Longtime topper of seminal Jazz Festival was 76
Claude Nobs, the founder and general manager of the Montreux Jazz Festival, whose passion for music and artistry introduced generations of legendary musicians to international audiences on the Swiss stage, has died. He was 76.
The Jazz Festival said Nobs, a native of Montreux, died Thursday after sustaining injuries from a fall while cross-country skiing nearby on Christmas Eve.
Nobs worked his way from being a chef and director of Montreux’s tourism office, where he organized charity concerts, to overseeing one of the most iconic music festivals in the world. Staring as a jazz-centric event in the late-’60s, the festival later widened its scope to include major rock, folk, hip-hop and world music acts.
On its website, the festival said Nobs’ death came by “surprise as if to remind us once more, that in life as in music, each great performance could be the last one even if the show must go on.”
It was from a visit to the New York offices of Atlantic Records that the first festival in his home city was born in June 1967, featuring musicians such as Keith Jarrett and Jack DeJohnette.
The festival was an overnight success, building over the decades on Nobs’ passion for jazz as well as his gumption and contacts abroad.
From that meeting in New York, Nobs went on to gain career-forming introductions to musical greats such as Roberta Flack and Aretha Franklin, who would make her first European tour at his request.

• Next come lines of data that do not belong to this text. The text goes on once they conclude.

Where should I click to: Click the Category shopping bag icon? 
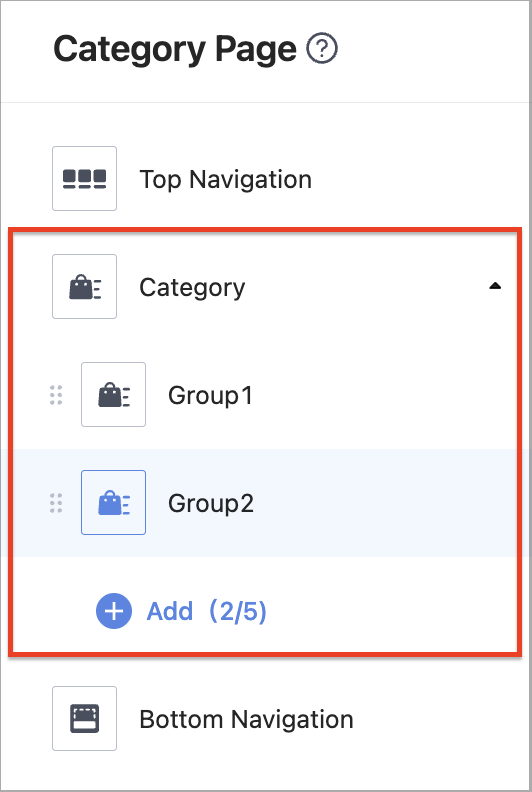84,286
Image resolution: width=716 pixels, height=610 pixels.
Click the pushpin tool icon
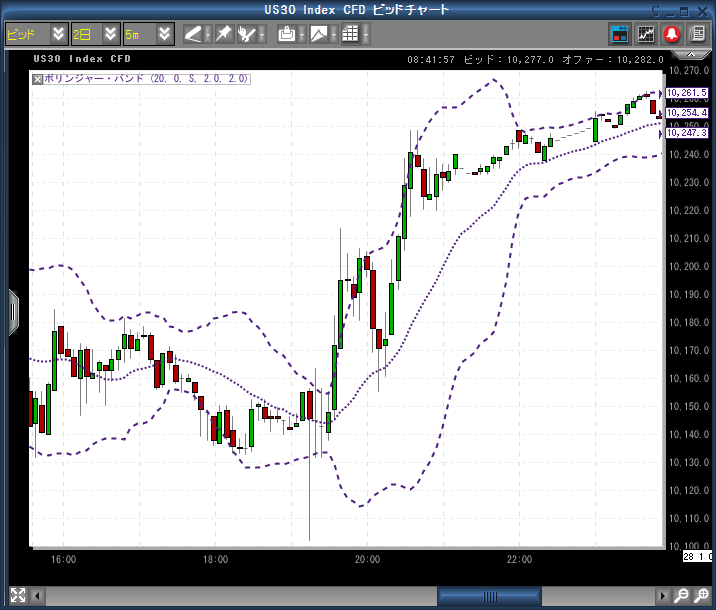pos(224,34)
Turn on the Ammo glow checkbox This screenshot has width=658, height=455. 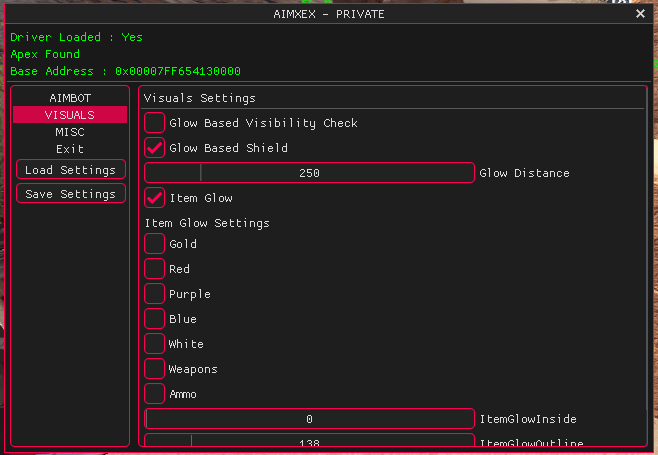tap(155, 394)
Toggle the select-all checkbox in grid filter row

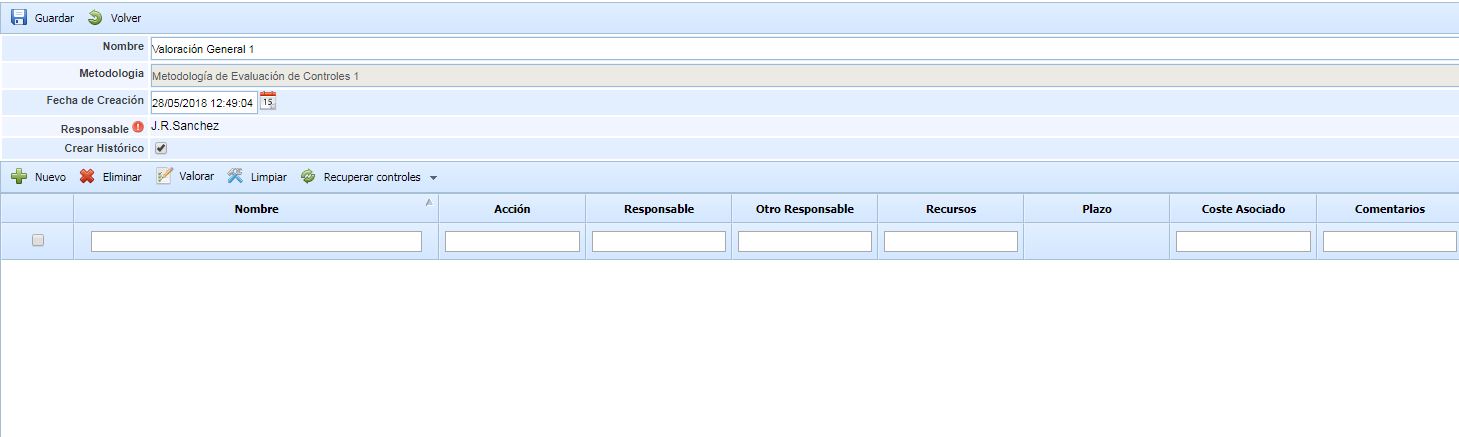click(38, 241)
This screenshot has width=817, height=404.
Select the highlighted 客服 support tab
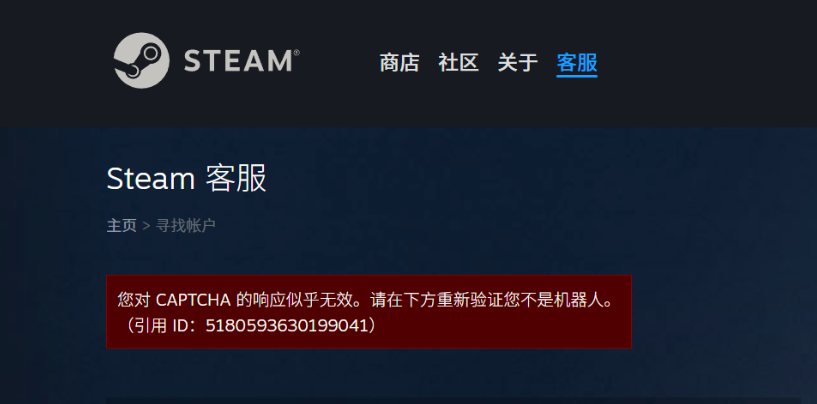pyautogui.click(x=577, y=63)
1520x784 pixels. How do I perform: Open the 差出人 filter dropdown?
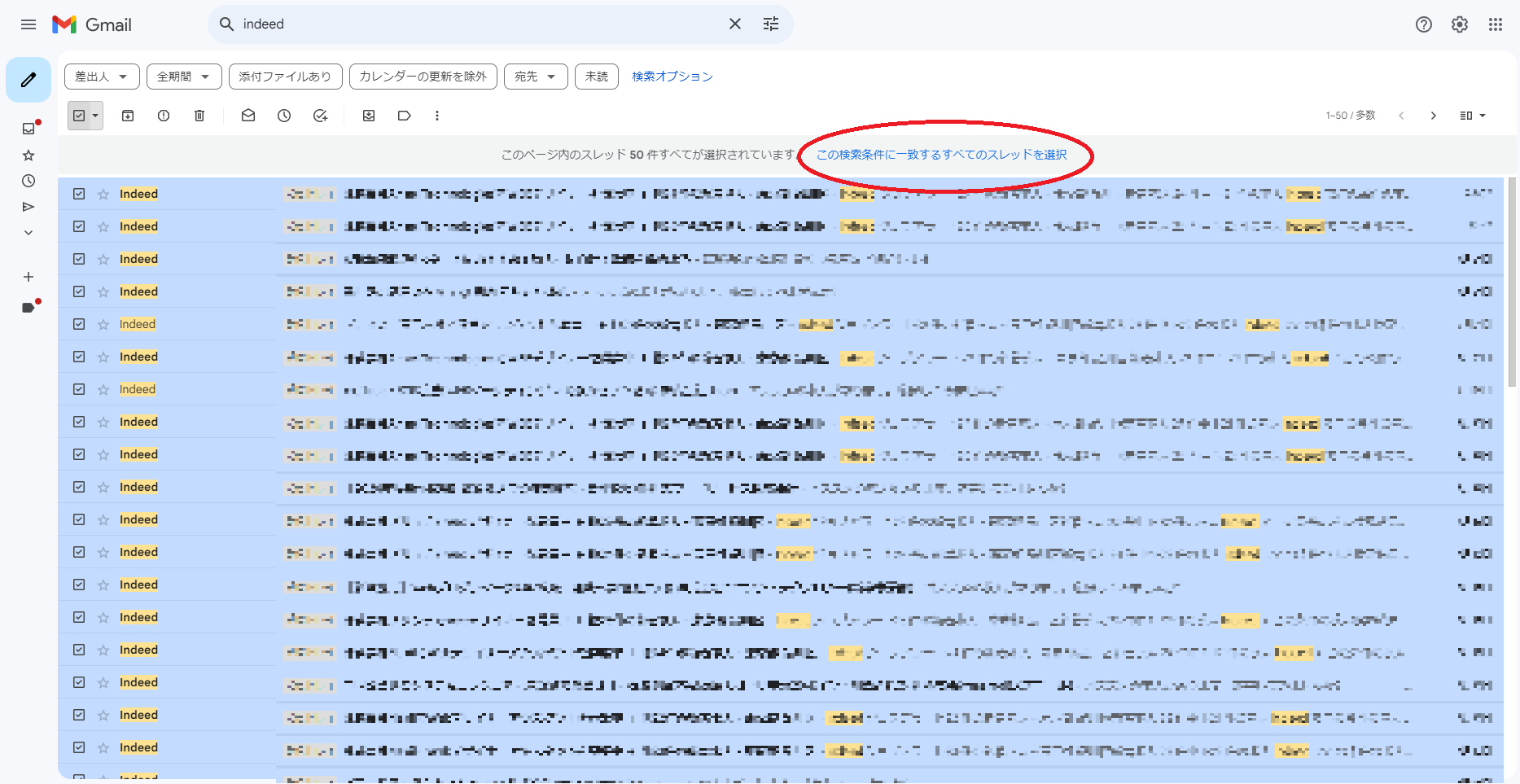coord(102,77)
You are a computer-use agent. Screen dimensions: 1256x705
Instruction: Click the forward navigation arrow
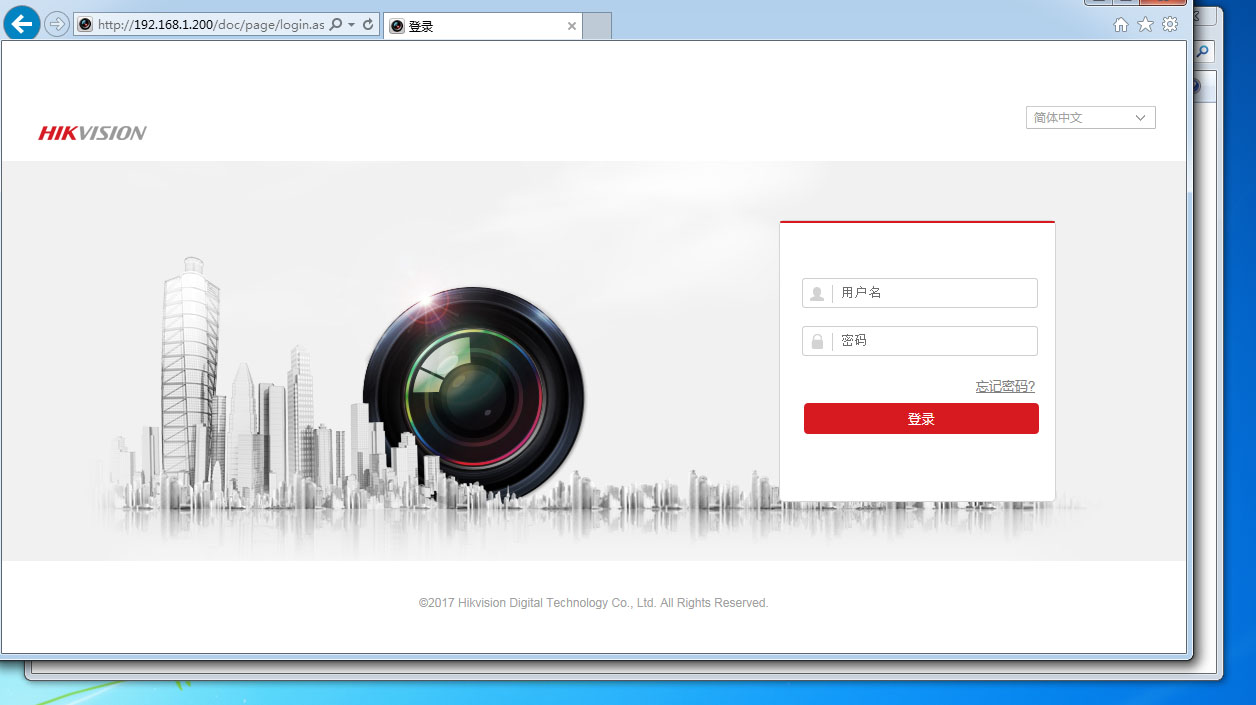tap(56, 22)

An early incident involving the rock group Deep Purple, which had come to Montreux to record an album after performing with Frank Zappa, became forever linked with Nobs.
During a fire at Zappa’s concert in 1971, Nobs rushed to save several young concert-goers. Deep Purple’s hit song, “Smoke on the Water,” would memorialize the accident — with Nobs as “Funky Claude” pulling kids to safety.
Two years later, Nobs became director of the Swiss branch of Warner, Elektra and Atlantic, a position that gave him added clout to introduce heavyweights on the Montreux stage.
By the 1990s, he was sharing festival-directing duties with the music producer Quincy Jones and bringing in Miles Davis as an honorary host.
Nobs, whose enthusiasm for greeting musicians at his office and chalet home cemented his standing and boosted the profile of his home, also became known for occasionally taking the stage to play harmonica.